- _О задании_
Продолжите текст о показаниях Лермонтова и Раевского, начав сразу после его последнего предложения.

- _Текст страницы_
********************
Обязанный дружбою и одолжениями Лермонтову и видя, что радость его очень велика от соображения, что он в 22 года от роду сделался всем известным, я с удовольствием слушал все приветствия, которыми осыпали его за экземпляры. Политических мыслей, а тем более противных порядку, установленному вековыми законами, у нас не было и быть не могло. Лермонтову, по его состоянию, образованию и общей любви, ничего не остается желать, разве кроме славы. Я трудами и небольшим имением могу также жить не хуже моих родителей. Сверх того, оба мы русские душою и еще более верноподданные: вот еще доказательство, что Лермонтов неравнодушен к славе и чести своего государя».
Резюмируем сказанное. Раевский постарался свести все дело к желанию молодого поэта прославиться. Боясь, что Лермонтов покажет что-то другое, Раевский тут же написал к нему записку и попробовал передать через камердинера, приносившего поэту обед. Но записку перехватили, и дело завертелось усерднее. Это была уже попытка сговора. Впрочем, показания Лермонтова все равно отличались от объяснений Раевского:
«Я был еще болен, когда разнеслась по городу весть о несчастном поединке Пушкина. Некоторые из моих знакомых привезли ее и ко мне, обезображенную
Как видим, основную вину Лермонтов брал на себя: писал, возмущенный слухами, и потому что обязан защищать всякого невинно осужденного, а когда слухи не прекратились – излил горечь сердечную на бумагу. Сначала он молчал про Раевского, потом, когда ему пообещали, что его другу ничего не будет, и пригрозили, в случае запирательства, разжаловать его в солдаты, он подумал, что бабушка этого не переживет, и назвал имя Раевского – что он списал стихи и, наверное, дал списать другим.
********************
- _Строки_
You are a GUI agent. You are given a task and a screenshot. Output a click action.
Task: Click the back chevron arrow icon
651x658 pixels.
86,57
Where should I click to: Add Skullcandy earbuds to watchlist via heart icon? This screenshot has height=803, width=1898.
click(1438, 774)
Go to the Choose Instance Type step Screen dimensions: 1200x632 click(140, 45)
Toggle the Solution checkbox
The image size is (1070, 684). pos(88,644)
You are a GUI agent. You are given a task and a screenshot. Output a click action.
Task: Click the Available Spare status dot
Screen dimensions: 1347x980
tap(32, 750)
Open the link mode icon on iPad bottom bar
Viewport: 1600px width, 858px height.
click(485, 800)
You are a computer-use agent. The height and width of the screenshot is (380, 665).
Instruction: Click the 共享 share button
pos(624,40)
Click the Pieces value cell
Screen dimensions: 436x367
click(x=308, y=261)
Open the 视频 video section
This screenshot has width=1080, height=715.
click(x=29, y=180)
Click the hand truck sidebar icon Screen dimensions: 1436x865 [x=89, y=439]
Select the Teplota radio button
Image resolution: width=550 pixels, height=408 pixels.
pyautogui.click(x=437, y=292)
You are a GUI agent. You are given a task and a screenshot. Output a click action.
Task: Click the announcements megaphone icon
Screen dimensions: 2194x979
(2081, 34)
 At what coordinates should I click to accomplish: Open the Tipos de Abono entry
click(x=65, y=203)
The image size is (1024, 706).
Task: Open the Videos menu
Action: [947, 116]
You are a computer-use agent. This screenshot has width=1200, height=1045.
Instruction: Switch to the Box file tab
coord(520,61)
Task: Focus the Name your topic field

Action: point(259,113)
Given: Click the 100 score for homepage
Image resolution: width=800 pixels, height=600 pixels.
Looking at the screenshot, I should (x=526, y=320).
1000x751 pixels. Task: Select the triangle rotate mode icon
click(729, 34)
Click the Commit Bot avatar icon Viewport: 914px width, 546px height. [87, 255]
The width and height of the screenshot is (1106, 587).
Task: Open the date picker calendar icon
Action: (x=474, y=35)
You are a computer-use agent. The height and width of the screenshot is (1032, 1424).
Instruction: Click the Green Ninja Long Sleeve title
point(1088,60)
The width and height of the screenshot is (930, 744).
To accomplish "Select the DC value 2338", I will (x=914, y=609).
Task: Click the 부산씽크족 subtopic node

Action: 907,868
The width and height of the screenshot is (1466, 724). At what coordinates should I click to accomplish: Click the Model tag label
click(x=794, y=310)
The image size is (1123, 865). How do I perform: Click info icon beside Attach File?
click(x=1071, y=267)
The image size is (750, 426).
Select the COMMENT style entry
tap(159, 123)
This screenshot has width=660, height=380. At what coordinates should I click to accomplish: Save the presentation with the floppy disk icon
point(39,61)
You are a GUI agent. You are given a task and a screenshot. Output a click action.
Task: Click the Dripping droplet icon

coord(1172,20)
********************
- _Ответ ниже_
Лермонтов тяжело переживал, что его вынудили дать такое признание. Друг Раевский на это смотрел намного проще: «Я всегда был убежден, что Мишель напрасно исключительно себе приписывает маленькую мою катастрофу в Петербурге в 1837 г. Объяснения, которые Михаил Юрьевич был вынужден дать своим судьям, допрашивавшим о мнимых соучастниках в появлении стихов на смерть Пушкина, составлены им вовсе не в том тоне, чтобы сложить на меня какую-нибудь ответственность, и во всякое другое время не отозвались бы резко на ходе моей службы; но, к несчастию моему и Мишеля, я был тогда в странных отношениях к одному из служащих лиц… Когда Лермонтов произнес перед судом мое имя, служаки этим воспользовались, аттестовали меня непокорным и ходатайствовали об отдаче меня под военный суд, рассчитывая, вероятно, что во время суда я буду усерден и покорен, а покуда они приищут другого – способного человека. К счастию, ходатайство это не было уважено, а я просто без суда переведен на службу в губернию; записываю это для отнятия права упрекать память благородного Мишеля».
Действительно, для Раевского все закончилось ссылкой в Олонецкую губернию, где он увлекся собирательством местного фольклора и этнографическими изысканиями, а через год был и вовсе прощен. Для Лермонтова дело кончилось хуже: его не разжаловали в солдаты, но тем же чином перевели из лейб-гвардии в Нижегородский драгунский полк на Кавказ. Формально «тем же чином» не выглядело понижением, но при переходе из гвардии в армию было принято повышать переводимого на два чина, так что поэта «в некотором роде разжаловали». Вот так распорядилась судьба.